Free Prostate Screenings May Detect Cancer, Save Lives
DURHAM, N.C. -- Edward Boyd's doctors saw danger lurking in his past and his future. Prostate cancer had befallen his father, and Boyd is African American. Both are significant risk factors that made Boyd a likely candidate to develop the disease.
"I was aware that I was at higher risk, but not concerned," said Boyd, who was feeling just fine at the time.
Nonetheless, Boyd agreed to a prostate-screening test, a simple exam that may have saved his life. Blood tests revealed elevated levels of prostate-specific antigens that signal the presence of cancer. Luckily, doctors caught his case early, before it had spread. They removed his prostate gland and Boyd has felt fine ever since.
Boyd's perspective has changed considerably since that day of reckoning in the late 1980s. "I think you have to tell people that screening is a life-or-death situation," he now says to those who ask.
Indeed, Boyd's outcome could have been far worse, say doctors at Lincoln Community Health Center, where a free prostate screening will be held this Saturday as part of National Prostate Cancer Awareness Week.
More than 30,000 men die each year of the disease, out of the 200,000 men who are diagnosed with prostate cancer annually.
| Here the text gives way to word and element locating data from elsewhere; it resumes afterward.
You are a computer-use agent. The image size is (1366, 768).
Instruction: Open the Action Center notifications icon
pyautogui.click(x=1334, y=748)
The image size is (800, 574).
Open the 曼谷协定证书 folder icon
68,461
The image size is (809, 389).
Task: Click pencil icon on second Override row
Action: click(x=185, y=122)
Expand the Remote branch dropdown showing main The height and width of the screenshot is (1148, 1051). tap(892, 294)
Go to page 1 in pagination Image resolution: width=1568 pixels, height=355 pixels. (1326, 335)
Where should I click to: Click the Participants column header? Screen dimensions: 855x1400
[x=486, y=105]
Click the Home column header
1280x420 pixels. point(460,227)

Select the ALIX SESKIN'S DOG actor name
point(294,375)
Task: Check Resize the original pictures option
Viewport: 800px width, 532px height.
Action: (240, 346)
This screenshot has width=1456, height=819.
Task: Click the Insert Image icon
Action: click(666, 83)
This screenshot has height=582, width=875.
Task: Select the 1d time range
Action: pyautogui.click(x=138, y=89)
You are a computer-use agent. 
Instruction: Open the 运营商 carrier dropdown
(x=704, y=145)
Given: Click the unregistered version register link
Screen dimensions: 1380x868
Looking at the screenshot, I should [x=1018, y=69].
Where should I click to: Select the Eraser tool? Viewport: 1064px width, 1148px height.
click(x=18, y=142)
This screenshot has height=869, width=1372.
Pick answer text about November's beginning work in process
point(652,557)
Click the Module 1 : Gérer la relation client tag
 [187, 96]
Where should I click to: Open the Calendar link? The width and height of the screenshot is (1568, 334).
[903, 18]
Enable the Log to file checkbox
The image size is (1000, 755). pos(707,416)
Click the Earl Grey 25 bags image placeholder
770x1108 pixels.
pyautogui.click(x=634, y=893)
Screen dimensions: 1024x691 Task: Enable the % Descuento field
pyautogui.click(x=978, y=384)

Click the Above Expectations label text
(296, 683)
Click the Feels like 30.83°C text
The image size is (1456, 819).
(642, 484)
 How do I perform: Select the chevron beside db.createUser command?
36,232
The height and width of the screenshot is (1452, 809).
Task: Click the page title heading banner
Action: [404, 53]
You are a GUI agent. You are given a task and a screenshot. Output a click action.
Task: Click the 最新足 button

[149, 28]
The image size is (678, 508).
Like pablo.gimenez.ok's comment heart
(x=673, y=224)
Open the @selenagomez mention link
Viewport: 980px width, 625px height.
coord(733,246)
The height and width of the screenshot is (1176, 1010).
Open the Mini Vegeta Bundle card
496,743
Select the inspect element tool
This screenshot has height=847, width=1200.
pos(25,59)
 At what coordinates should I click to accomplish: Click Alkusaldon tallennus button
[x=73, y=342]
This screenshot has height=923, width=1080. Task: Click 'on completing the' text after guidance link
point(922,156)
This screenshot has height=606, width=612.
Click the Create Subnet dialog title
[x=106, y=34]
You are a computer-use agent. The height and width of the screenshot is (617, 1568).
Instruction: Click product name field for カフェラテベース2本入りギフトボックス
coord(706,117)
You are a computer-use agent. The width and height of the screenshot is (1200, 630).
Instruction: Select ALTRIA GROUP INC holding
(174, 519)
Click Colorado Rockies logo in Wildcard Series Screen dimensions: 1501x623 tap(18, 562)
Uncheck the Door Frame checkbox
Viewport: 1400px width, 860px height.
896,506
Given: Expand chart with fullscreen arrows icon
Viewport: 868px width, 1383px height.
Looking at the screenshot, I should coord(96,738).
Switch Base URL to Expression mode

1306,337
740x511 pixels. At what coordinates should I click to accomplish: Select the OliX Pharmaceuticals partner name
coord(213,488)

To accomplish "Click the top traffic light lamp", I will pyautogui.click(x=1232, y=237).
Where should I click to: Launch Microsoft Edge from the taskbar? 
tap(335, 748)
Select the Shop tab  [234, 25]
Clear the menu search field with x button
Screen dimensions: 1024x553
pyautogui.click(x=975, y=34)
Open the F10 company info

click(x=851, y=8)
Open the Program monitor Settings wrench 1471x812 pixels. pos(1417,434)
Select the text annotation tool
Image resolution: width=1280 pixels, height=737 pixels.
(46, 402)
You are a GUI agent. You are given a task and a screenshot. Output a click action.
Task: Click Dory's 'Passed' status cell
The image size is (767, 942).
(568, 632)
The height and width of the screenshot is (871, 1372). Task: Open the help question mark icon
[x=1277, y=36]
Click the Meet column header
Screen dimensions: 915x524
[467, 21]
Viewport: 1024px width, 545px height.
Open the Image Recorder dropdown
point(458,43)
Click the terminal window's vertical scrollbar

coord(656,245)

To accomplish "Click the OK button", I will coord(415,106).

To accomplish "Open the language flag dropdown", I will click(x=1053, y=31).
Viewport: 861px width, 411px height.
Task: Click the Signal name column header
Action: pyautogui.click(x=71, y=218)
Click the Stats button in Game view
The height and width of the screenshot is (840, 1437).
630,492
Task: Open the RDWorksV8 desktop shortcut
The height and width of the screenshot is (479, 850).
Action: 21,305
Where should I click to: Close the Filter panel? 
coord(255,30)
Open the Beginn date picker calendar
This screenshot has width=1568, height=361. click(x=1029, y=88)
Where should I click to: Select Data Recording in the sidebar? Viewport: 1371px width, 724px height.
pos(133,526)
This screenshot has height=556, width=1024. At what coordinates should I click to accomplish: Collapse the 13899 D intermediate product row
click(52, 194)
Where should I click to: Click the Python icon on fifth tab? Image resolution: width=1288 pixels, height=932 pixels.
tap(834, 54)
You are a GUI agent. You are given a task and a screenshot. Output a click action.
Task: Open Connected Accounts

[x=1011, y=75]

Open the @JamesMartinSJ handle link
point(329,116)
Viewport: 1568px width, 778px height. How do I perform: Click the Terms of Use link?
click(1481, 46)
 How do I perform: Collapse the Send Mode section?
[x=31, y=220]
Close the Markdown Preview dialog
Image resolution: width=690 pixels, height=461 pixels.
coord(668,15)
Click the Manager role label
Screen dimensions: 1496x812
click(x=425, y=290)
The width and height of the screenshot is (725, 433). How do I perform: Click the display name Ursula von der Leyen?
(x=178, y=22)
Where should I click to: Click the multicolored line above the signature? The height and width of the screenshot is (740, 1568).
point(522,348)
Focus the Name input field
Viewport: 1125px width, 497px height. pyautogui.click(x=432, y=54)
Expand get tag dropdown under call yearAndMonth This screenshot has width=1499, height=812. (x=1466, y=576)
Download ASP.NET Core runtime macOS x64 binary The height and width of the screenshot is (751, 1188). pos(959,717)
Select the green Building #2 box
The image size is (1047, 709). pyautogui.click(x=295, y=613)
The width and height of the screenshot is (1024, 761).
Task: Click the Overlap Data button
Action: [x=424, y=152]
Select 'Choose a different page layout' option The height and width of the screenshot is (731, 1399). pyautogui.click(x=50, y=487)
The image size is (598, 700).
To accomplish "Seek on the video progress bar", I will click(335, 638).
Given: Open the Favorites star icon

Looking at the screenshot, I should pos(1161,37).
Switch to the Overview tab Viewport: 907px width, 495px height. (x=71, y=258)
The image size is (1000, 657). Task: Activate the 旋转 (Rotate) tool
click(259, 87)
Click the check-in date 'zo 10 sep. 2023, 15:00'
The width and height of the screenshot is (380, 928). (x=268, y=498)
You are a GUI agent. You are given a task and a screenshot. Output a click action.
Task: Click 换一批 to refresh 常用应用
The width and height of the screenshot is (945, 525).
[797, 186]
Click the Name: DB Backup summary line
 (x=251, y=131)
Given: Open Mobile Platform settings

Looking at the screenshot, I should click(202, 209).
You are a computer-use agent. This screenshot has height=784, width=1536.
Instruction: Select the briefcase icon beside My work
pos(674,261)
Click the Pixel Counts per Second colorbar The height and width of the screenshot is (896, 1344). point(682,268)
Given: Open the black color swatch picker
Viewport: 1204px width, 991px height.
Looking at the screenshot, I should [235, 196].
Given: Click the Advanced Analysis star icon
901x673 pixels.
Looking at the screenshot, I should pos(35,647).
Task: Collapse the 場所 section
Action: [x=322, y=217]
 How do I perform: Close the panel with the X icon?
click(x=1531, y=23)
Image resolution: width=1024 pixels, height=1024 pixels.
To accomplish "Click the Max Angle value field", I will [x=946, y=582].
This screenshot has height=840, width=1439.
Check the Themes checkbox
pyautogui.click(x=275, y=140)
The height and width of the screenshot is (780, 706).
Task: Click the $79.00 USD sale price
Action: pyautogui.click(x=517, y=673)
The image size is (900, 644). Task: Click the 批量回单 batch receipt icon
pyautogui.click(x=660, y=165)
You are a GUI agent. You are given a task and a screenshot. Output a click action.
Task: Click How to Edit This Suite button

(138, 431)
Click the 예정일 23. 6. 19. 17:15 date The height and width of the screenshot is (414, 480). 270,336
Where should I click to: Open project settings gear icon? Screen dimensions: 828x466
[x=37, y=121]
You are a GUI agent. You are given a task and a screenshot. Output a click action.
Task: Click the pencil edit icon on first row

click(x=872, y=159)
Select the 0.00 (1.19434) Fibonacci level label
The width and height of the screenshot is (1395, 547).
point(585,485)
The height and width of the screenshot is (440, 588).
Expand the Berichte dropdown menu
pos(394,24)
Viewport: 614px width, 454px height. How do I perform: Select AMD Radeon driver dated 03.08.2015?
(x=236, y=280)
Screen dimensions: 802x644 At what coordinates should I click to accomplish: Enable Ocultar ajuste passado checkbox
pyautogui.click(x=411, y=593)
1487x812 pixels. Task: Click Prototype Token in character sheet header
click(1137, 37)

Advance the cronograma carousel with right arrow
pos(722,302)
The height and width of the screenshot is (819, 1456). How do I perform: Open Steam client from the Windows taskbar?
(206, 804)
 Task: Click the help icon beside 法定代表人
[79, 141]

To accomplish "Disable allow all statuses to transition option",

African-American men are far more likely to develop the disease than white men, and they are more than twice as likely to die from it.
"Early prostate cancer may not have any symptoms, which is why screenings are so important," said Mary Baldwin, director of Nursing at Lincoln Community Health Center. Screening examinations take only 10 or 15 minutes; if caught early, prostate cancer can be treated effectively and with few residual problems.
Boyd, now 76, has experienced no side effects related to the surgery. "I give my doctor and the good Lord all the credit," said Boyd, a member of Lincoln's prostate cancer education and support group that meets monthly.
Yearly screenings are recommended for men over 40 who are in high-risk groups, and men over 50 who are not at risk. The majority of prostate cancer cases occur in men over 50, with 70 percent of cases occurring in men over the age of 65.
This weekend's screenings are open to men over the age of 40 and will include a digital rectal exam to detect any abnormalities of the prostate and a blood test to screen for elevated levels of a prostate-specific antigen, or PSA, that may indicate cancer. Educational materials about prostate cancer and prostate health will also be distributed.
The screenings are sponsored by the Duke University Health System, the American Cancer Society and Cornucopia House. Prostate Cancer Awareness Week runs from Sept. 15-22.